My initial experience with Goryõ was at a booth presented by Bridge Distribution and Fulfillment. I was apprehensive at first because being allergic to cats I have developed an apprehension towards them, and the goryõ is represented by a cat! After playing a few rounds, I realized my apprehension was misguided and my perception quickly changed. I was happy to admit I was wrong. Goryo drew me in with its fascinating hidden movement style of play, engaging tug-of-war mechanics, and excellent and beautiful board and piece design. Even though it’s not a large board game, the excellent craftsmanship and efficient design serves as a blueprint for what companies can bring no matter the size.
Goryõ–produced by Gate On Games, developed by Andrea Candiani, and illustrated by Nicola Angius–provides an imaginative take on the hidden movement genre. You’re given a beautifully colored temple board, an artistic player screen to keep the goryõ’s movement a secret, striking plastic pieces, and a small profile that makes portability and table presence a lot more unique when compared to other hidden movement games. Thankfully, a game takes about 30 minutes to finish allowing players to get in multiple games instead of spending an entire day playing.
Players take turns starting with the spirit players turn. dynamic. This involves the player using their movement cubes behind a screen on their board which is identical to the main board. They are given a certain amount of cubes for movement, and are required to use them all to move the goryõ in an attempt to break a new object. Once all of the movement cubes are used, the player that controls the samurai takes six actions. Each of these actions are used to figure out where the goryõ has moved to. These actions include moving a samurai, exploring the space a specific samurai is currently on, or exploring a space adjacent to one of the samurai.
After taking those six actions, the goryõ player lifts their screen and reveals where they decided to move. Various things happen here if one player finds the other, or if one player successfully evades the other. These might include the samurai player being able to seal an artifact, or the goryõ player breaking an artifact, thus moving one step closer to their victory. Sealing an artifact here allows the samurai to make one of eight artifacts off limits to the goryõ. This is important because as more artifacts get sealed, the goryõ has less space to move and break items.
Once the samurai player has either found their counterpart or failed, the round progresses and the goryõ either breaks an object or is caught for the round. If the goryõ breaks four objects, they win. If they are caught the item still breaks but awards the samurai player more tokens towards sealing the rest of the objects to finally thwart the goryõ.
Hidden movement can often be hit or miss because one side is typically overpowered. At first, it felt like the spirit player had an absolute advantage over the samurai player because the goryõ gets more information to start. But after playing as the Samurai, I learned the Samurai is typically in the driver’s seat, but not in a way that gives the Samurai oppressive control of the board. It’s a captivating balancing act of trying to outthink the spirit player, while the spirit player tries to send deceiving signals to the Samurai. It keeps you on your toes.

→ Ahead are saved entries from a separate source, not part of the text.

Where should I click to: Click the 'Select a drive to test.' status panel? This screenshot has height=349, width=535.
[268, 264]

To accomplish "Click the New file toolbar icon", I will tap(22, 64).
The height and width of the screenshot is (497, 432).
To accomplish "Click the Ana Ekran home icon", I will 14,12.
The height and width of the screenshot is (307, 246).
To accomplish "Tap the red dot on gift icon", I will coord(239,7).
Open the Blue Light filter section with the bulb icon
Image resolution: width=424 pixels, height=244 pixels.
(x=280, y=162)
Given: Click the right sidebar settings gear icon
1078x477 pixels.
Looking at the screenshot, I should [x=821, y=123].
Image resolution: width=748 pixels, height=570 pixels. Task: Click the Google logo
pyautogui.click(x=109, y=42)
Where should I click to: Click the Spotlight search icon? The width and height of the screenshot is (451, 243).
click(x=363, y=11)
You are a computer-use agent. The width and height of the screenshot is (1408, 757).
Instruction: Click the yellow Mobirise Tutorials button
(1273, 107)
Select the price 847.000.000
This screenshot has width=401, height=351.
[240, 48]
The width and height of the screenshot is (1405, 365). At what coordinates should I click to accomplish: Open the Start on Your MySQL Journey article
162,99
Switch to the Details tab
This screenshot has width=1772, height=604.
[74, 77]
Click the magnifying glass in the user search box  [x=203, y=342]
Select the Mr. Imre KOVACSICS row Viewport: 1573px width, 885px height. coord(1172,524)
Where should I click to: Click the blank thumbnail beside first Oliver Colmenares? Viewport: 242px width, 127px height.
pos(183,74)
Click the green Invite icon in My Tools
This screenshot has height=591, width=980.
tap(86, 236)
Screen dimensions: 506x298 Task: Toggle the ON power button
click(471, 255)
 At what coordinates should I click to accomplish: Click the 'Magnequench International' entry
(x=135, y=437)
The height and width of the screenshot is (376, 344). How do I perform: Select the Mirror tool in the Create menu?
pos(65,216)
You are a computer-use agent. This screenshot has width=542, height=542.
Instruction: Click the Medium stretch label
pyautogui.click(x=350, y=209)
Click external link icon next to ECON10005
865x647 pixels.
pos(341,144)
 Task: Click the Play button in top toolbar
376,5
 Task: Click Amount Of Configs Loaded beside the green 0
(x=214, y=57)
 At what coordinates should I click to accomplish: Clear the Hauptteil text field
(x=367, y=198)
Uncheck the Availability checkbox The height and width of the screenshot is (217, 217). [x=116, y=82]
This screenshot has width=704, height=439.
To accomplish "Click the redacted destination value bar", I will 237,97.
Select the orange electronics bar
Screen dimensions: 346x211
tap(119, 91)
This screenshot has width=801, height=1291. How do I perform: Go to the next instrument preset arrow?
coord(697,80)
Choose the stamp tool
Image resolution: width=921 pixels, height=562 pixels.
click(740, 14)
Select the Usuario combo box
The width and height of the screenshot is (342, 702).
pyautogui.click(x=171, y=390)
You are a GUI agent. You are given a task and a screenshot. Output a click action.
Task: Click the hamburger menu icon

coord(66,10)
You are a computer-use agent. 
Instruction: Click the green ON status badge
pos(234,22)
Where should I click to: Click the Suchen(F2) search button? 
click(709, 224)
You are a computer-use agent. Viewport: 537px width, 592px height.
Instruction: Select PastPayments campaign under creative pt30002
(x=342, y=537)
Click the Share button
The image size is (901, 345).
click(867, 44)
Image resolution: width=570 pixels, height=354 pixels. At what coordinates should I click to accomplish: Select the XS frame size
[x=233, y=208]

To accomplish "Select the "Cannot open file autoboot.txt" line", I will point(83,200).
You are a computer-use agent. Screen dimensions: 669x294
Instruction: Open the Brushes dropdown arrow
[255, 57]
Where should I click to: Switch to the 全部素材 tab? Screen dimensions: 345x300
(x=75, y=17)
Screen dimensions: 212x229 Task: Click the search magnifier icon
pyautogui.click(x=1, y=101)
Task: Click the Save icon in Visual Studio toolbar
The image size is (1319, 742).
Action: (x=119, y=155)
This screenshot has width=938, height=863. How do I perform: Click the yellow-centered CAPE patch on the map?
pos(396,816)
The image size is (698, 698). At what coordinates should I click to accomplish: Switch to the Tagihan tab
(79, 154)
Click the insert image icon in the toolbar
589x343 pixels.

This struggle between each player also provided an immersion in the world and enthusiastically encouraged us to step into our respective roles and enjoy the roleplay. Playing as the goryõ compelled me to become a little conniving, while playing as the Samurai brought great joy when I caught the goryo in its vandalism. It was much needed respite from other games that rely on gimmicks.
The rule book for Goryõ presented its own challenges when learning the game, and understanding the rules. From sentences that need better translations, to another section of the rule book dedicated to some clarifications of actions and what happens within the game. Each game is only 30 minutes, but it’s a grueling 30 minutes when you’re trying to understand Goryo as well as understanding the rules explaining the game. I was also a little annoyed by the board design. The board doesn’t change from game to game. The double sided artifact tiles provide an extra component that could be printed on the board instead and utilize seal tokens instead of double sided artifact tiles, instead of being an extra part of set up at the beginning could translate into tokens that represent a board state as the game progresses.
With that said, the board and its pieces are ridiculously stunning. Included is an insert for pieces in the box, plastic pieces and cubes, cardboard tiles for the map, and wood tokens to represent the goryõ and the samurai to go on the board. Included for the goryõ player is a wonderful screen to hide their dry erase version of the main board. The insert provides plenty of space for each piece and fits everything snug in the box.
In the end, my experience with Goryõ is mostly positive. With a box that is relatively small and a smaller table presence than most, Goryõ is a fantastic addition and I cannot recommend it enough. What starts as confusing, unbalanced, and hard to undertake, becomes brilliantly tactical and incredibly immersive. With great pieces and fantastic production value, the insert, Goryo serves as the blueprint for what companies can bring to the table.